• Brief: Exclude every picture and return the remaining entries below verbatim.

________________________

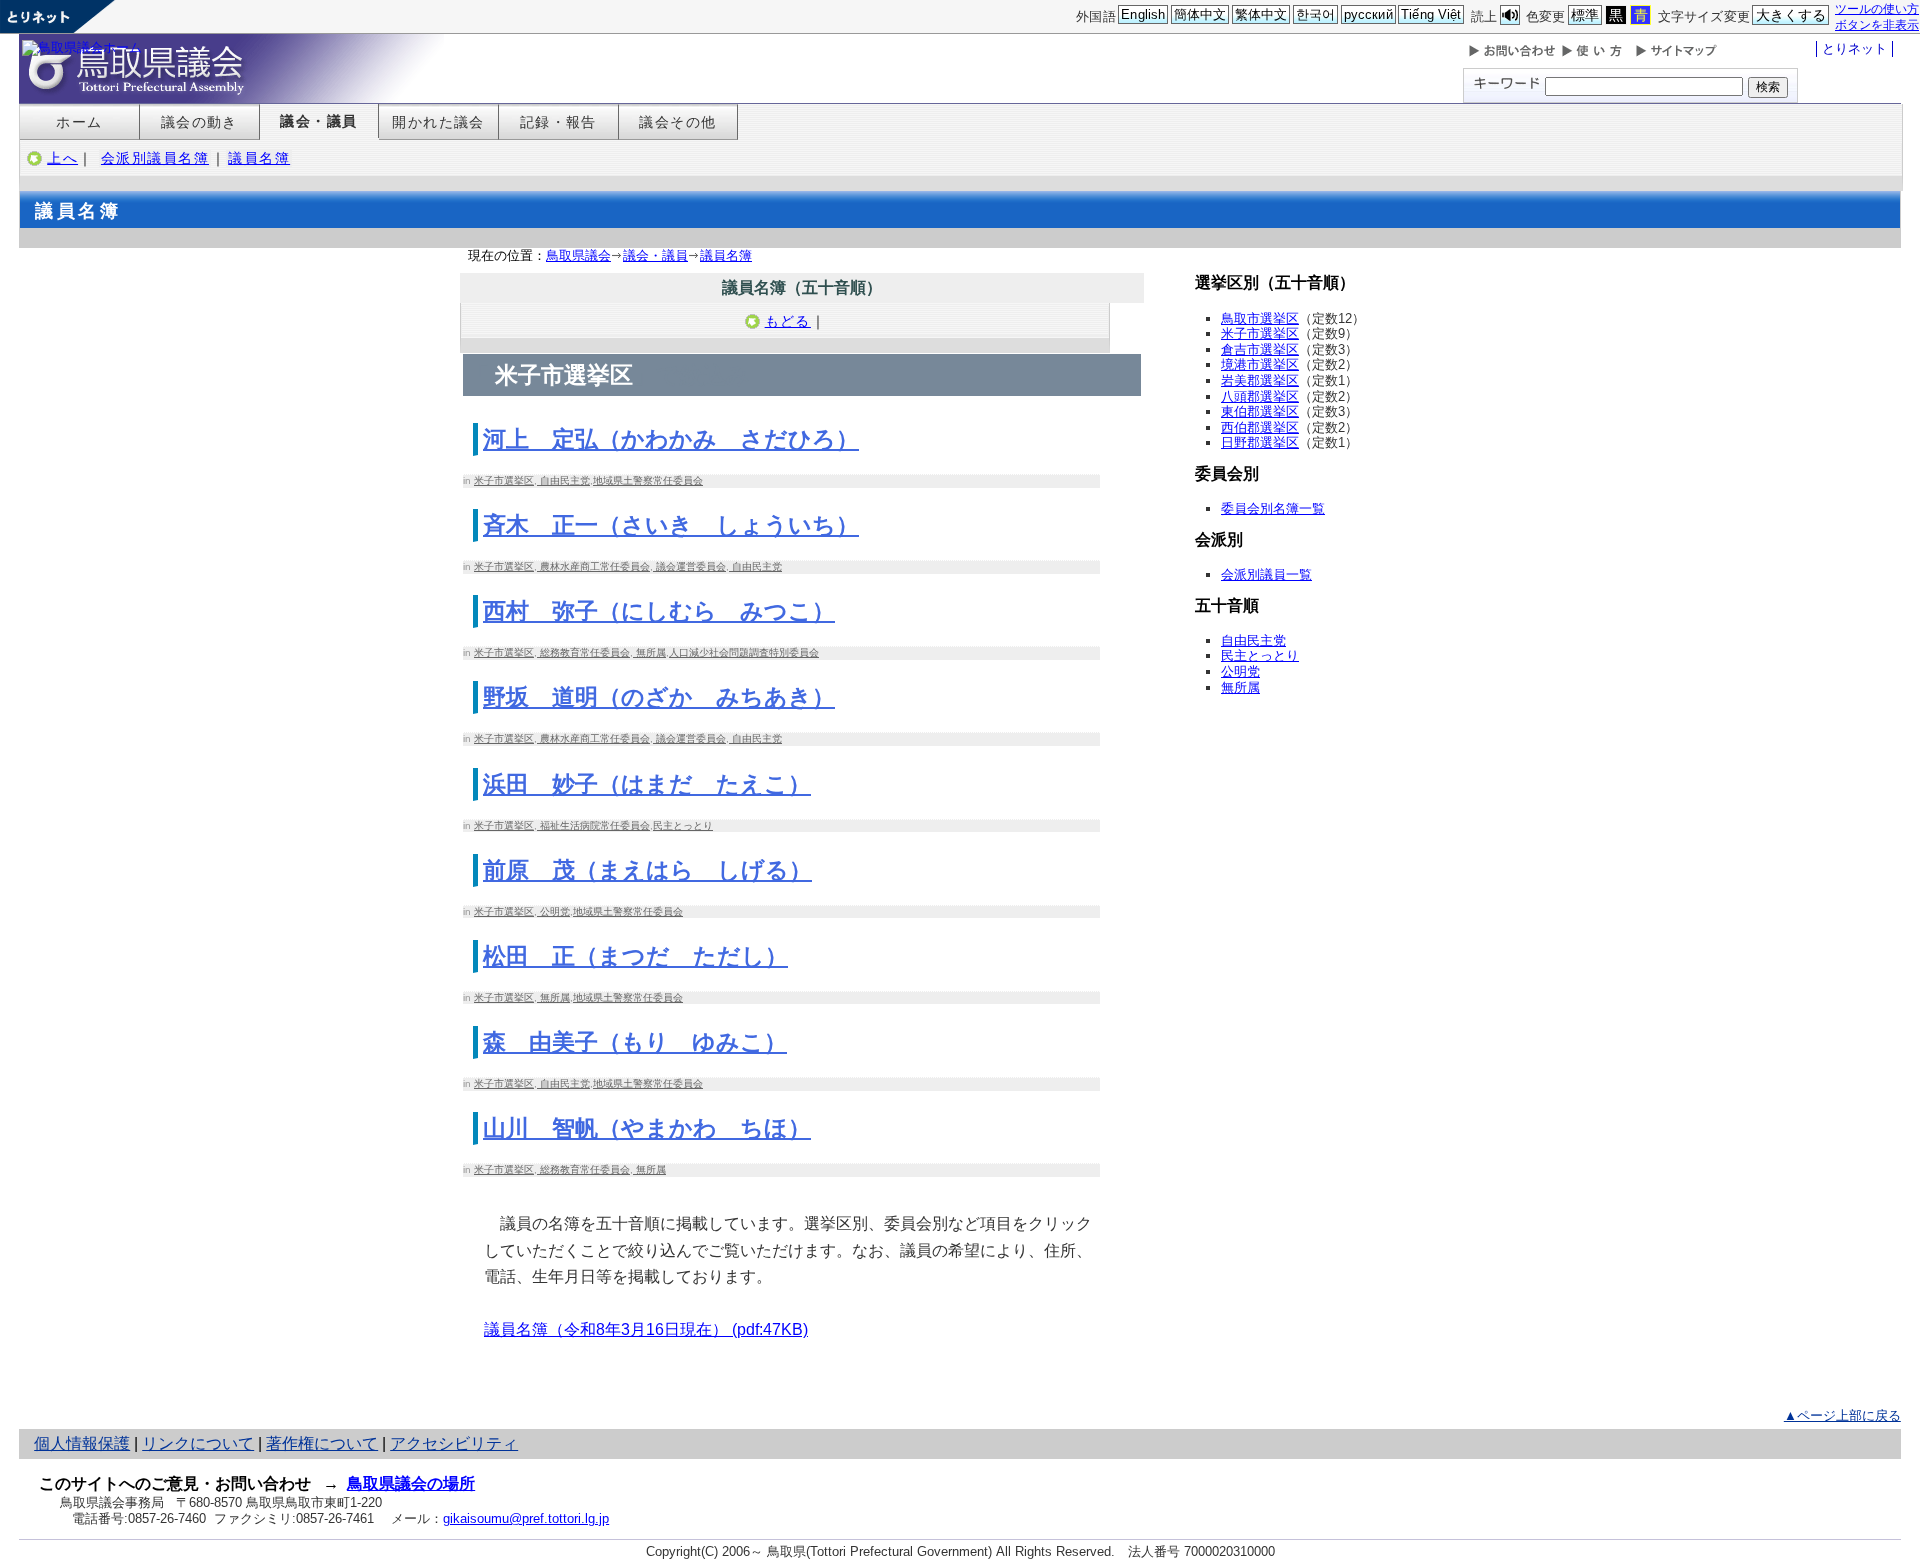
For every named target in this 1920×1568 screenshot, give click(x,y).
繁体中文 (1261, 14)
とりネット (1854, 48)
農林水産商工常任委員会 (593, 566)
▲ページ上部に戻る (1842, 1415)
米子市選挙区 (504, 480)
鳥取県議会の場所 (411, 1483)
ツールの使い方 (1877, 8)
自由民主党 (563, 480)
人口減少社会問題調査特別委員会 (744, 652)
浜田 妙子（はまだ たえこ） (647, 784)
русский (1368, 14)
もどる (788, 321)
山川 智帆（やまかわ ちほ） (647, 1128)
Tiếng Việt (1431, 14)
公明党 (553, 911)
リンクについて (198, 1443)
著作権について (322, 1443)
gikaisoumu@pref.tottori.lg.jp (526, 1518)
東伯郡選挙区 (1260, 411)
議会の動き (199, 122)
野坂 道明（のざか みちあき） (659, 697)
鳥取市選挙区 (1260, 318)
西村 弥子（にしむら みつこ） (659, 611)
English (1143, 14)
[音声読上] (1510, 15)
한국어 (1315, 14)
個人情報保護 (82, 1443)
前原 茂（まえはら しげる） (647, 870)
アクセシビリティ (454, 1443)
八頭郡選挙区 (1260, 396)
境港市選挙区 (1260, 364)
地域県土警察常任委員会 (648, 480)
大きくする (1791, 15)
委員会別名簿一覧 (1273, 508)
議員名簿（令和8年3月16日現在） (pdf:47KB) (646, 1329)
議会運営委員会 (689, 566)
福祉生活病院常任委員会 (593, 825)
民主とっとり (683, 825)
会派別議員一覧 (1266, 574)
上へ (62, 158)
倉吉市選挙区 (1260, 349)
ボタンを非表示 (1877, 24)
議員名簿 (259, 158)
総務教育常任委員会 (583, 652)
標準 (1585, 15)
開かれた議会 (438, 122)
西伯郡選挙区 (1260, 427)
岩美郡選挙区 (1260, 380)
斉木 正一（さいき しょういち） (671, 525)
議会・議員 (318, 121)
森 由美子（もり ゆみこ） (635, 1042)
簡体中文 (1200, 14)
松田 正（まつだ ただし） (635, 956)
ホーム (79, 122)
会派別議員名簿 (155, 158)
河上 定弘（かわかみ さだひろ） (671, 439)
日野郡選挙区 (1260, 442)
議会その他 (677, 122)
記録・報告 (558, 122)
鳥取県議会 (578, 255)
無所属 (649, 652)
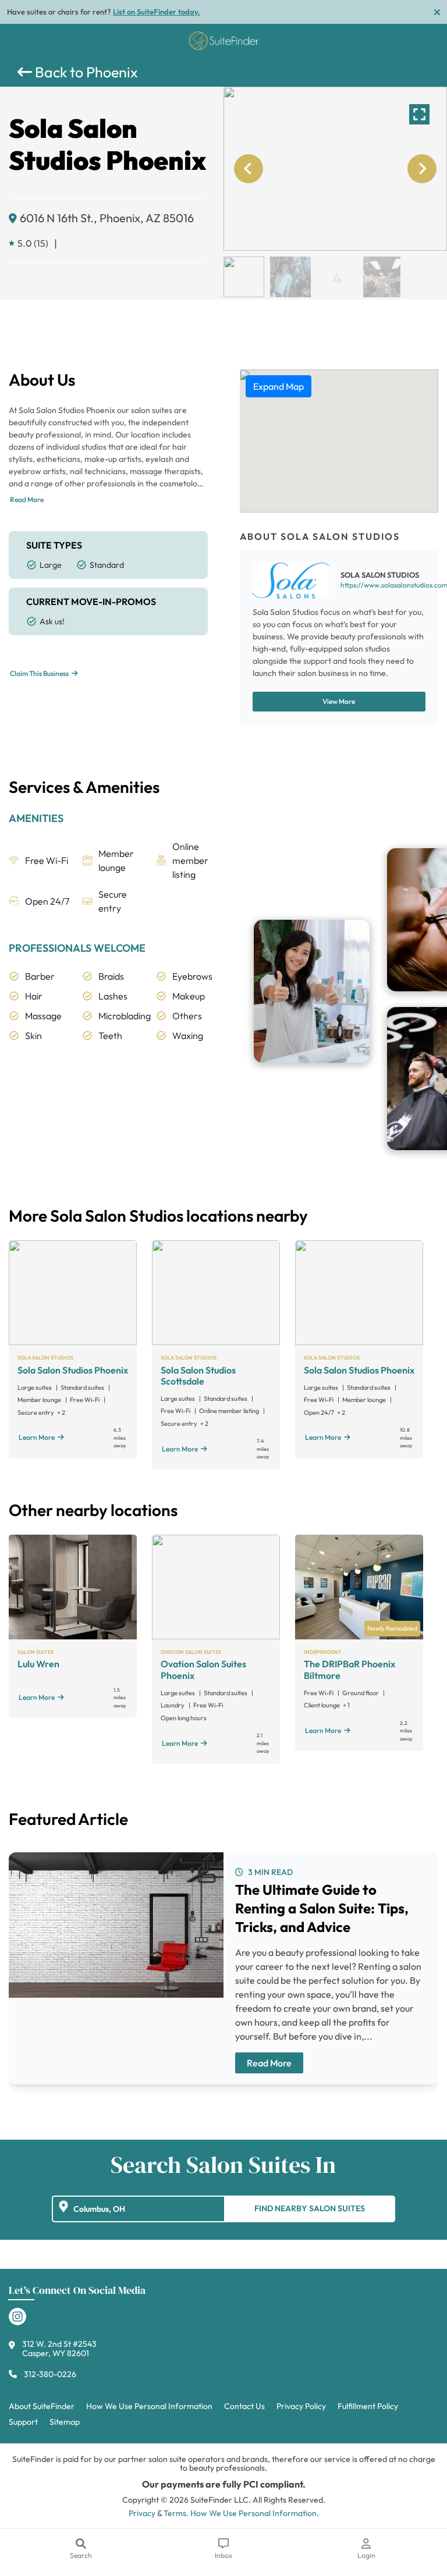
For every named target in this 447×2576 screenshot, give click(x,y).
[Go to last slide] (248, 168)
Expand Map (278, 386)
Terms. (176, 2513)
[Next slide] (422, 168)
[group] (335, 169)
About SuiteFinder (41, 2406)
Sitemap (64, 2422)
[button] (244, 277)
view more (338, 701)
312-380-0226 (50, 2374)
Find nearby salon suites (309, 2208)
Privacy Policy (301, 2406)
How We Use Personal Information (149, 2406)
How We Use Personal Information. (254, 2513)
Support (23, 2422)
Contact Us (244, 2406)
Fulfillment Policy (368, 2406)
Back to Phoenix (85, 72)
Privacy (142, 2513)
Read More (27, 499)
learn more (37, 1437)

________________________

• Task result:
For every named target in this 1920×1568 screenshot, give click(x,y).
繁体中文 (1261, 14)
とりネット (1854, 48)
農林水産商工常任委員会 (593, 566)
▲ページ上部に戻る (1842, 1415)
米子市選挙区 (504, 480)
鳥取県議会の場所 (411, 1483)
ツールの使い方 (1877, 8)
自由民主党 (563, 480)
人口減少社会問題調査特別委員会 (744, 652)
浜田 妙子（はまだ たえこ） (647, 784)
русский (1368, 14)
もどる (788, 321)
山川 智帆（やまかわ ちほ） (647, 1128)
Tiếng Việt (1431, 14)
公明党 (553, 911)
リンクについて (198, 1443)
著作権について (322, 1443)
gikaisoumu@pref.tottori.lg.jp (526, 1518)
東伯郡選挙区 (1260, 411)
議会の動き (199, 122)
野坂 道明（のざか みちあき） (659, 697)
鳥取市選挙区 (1260, 318)
西村 弥子（にしむら みつこ） (659, 611)
English (1143, 14)
[音声読上] (1510, 15)
한국어 (1315, 14)
個人情報保護 (82, 1443)
前原 茂（まえはら しげる） (647, 870)
アクセシビリティ (454, 1443)
八頭郡選挙区 (1260, 396)
境港市選挙区 (1260, 364)
地域県土警察常任委員会 (648, 480)
大きくする (1791, 15)
委員会別名簿一覧 (1273, 508)
議員名簿（令和8年3月16日現在） (pdf:47KB) (646, 1329)
議会運営委員会 (689, 566)
福祉生活病院常任委員会 (593, 825)
民主とっとり (683, 825)
会派別議員一覧 (1266, 574)
上へ (62, 158)
倉吉市選挙区 (1260, 349)
ボタンを非表示 (1877, 24)
議員名簿 (259, 158)
総務教育常任委員会 (583, 652)
標準 (1585, 15)
開かれた議会 (438, 122)
西伯郡選挙区 (1260, 427)
岩美郡選挙区 (1260, 380)
斉木 正一（さいき しょういち） (671, 525)
議会・議員 (318, 121)
森 由美子（もり ゆみこ） (635, 1042)
簡体中文 (1200, 14)
松田 正（まつだ ただし） (635, 956)
ホーム (79, 122)
会派別議員名簿 (155, 158)
河上 定弘（かわかみ さだひろ） (671, 439)
日野郡選挙区 (1260, 442)
議会その他 (677, 122)
記録・報告 (558, 122)
鳥取県議会 (578, 255)
無所属 (649, 652)
For every named target in this 447×2576 screenshot, give click(x,y).
[Go to last slide] (248, 168)
Expand Map (278, 386)
Terms. (176, 2513)
[Next slide] (422, 168)
[group] (335, 169)
About SuiteFinder (41, 2406)
Sitemap (64, 2422)
[button] (244, 277)
view more (338, 701)
312-380-0226 (50, 2374)
Find nearby salon suites (309, 2208)
Privacy Policy (301, 2406)
How We Use Personal Information (149, 2406)
How We Use Personal Information. (254, 2513)
Support (23, 2422)
Contact Us (244, 2406)
Fulfillment Policy (368, 2406)
Back to Phoenix (85, 72)
Privacy (142, 2513)
Read More (27, 499)
learn more (37, 1437)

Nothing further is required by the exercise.